Cuando falta el alimento, crece el peligro de cambiar la libertad por un puñado de arroz
por Luigino Bruni
publicado en Mondo e Missione, noviembre 2011
«Para un hombre con el estómago vacío, el alimento es dios», decía Gandhi, que, como gran maestro en humanidad, conocía los distintos significados de la pobreza y el hambre. Sabía bien, porque así lo había experimentado en su propia piel y en la de su pueblo, que cuando una persona tiene hambre, cuando no consigue el alimento para si y para sus hijos, sufre por el hambre pero también por otras formas de miseria y alienación.
Hay que luchar contra el hambre y la miseria, porque mientras haya una persona o una comunidad bajo su dominio, la falta de libertad para alimentarse y vivir esconde la no menos grave falta de libertad del yugo de quienes pueden dar o simplemente prometer esos alimentos.
La miseria y el hambre se presentan en el mundo como un racimo formado por muchas formas de indigencia: de recursos alimenticios, de derechos, de libertades, de oportunidades, que hacen que una persona vulnerable desde el punto de vista del derecho fundamental al alimento y a la vida, en realidad se revele vulnerable y vulnerado desde los demás puntos de vista de la existencia.
Cuando nos falta el alimento, estamos dispuestos, o por lo menos tentados, a negociar con todo lo que tenemos, ya sea alienable o inalienable. En la historia de la humanidad, hoy como ayer, hay abundantes relatos de personas que quedaron reducidas a la esclavitud por liberarse a sí mismos o a sus hijos de la necesidad de comer y beber. Quien está obligado a vender un riñón suyo o de un hijo para que sus cinco hijos no mueran de hambre, se encuentra ante una decisión trágica. Uno de las deberes más altos de la política nacional e internacional es no darse por vencido mientras en el mundo haya una sola familia que tenga que afrontar una decisión semejante (esclavitud en un lado; comida en el otro).
Por eso el derecho al alimento debe ser considerado como un derecho fundamental de la persona humana, porque si ese derecho no se satisface, todos los demás derechos quedan sustentados en bases demasiado frágiles y nunca llegan a ser efectivos ni eficaces. Un derecho al alimento que, junto a otros derechos sociales fundamentales (como el derecho al trabajo, a la educación y a la participación civil...), deben ser anunciados, gritados e incluidos en las constituciones de todos los pueblos de la tierra, incluso aunque no sea posible reivindicar aquí y ahora el correspondiente “deber perfecto” por parte de los ciudadanos y las instituciones.

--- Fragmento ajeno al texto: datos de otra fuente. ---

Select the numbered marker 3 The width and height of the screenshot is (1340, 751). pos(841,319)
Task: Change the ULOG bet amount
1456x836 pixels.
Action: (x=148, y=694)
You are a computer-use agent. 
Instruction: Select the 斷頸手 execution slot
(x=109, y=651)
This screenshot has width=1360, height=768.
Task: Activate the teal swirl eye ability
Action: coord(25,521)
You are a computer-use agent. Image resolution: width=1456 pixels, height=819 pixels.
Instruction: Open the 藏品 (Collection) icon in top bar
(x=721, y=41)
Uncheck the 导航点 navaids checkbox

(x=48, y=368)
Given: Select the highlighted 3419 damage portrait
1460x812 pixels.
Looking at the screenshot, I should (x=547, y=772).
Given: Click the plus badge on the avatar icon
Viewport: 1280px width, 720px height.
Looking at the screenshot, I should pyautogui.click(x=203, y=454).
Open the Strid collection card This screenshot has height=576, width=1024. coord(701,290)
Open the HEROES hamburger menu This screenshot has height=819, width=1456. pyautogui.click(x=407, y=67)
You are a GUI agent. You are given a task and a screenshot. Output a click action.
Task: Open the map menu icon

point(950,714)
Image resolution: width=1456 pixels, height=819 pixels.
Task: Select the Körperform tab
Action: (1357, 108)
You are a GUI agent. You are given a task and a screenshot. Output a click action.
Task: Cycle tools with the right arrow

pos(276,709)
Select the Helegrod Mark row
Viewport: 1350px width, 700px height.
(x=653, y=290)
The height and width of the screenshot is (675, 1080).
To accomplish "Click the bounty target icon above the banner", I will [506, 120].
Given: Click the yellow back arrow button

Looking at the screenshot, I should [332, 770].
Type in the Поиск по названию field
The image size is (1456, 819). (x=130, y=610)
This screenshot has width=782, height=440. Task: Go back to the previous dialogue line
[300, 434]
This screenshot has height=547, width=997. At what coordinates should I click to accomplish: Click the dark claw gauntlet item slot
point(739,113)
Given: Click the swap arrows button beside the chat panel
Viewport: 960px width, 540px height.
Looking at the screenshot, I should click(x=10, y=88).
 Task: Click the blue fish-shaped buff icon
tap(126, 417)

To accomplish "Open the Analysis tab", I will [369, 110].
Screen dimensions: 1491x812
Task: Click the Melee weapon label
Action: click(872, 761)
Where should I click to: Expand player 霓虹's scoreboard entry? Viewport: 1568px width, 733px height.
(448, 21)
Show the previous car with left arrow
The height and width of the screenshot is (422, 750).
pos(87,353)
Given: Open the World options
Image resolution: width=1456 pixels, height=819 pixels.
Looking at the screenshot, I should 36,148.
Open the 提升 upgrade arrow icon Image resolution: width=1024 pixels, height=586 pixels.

La lista de los derechos anunciados y proclamados puede y debe seguir abierta y debe ser más amplia que la lista de los derechos exigibles con su correspondientes deberes, puesto que, como nos recuerda el economista indio y premio Nobel de economía Amartya Sen, anunciar y reconocer un nuevo derecho tiene un alto valor cultural y simbólico, que puede ser el primer paso hacia el reconocimiento futuro de su correspondiente deber. Si en las constituciones que surgieron en la aurora de la modernidad no hubiéramos proclamado que «todos los hombre son iguales ante la ley», solo porque gran parte del mundo real seguía sin ser libre ni igual, con toda probabilidad habríamos frenado la marcha de los pueblos hacia la libertad y la igualdad básicas.
Entonces, no nos cansemos nunca de gritar, anunciar y escribir en todas partes que morir de hambre es un escándalo y que el derecho de toda persona humana al alimento es un derecho fundamental de todo niño que nace y crece en el planeta tierra. Y no cejemos mientras ese sacrosanto derecho no se convierta en pan.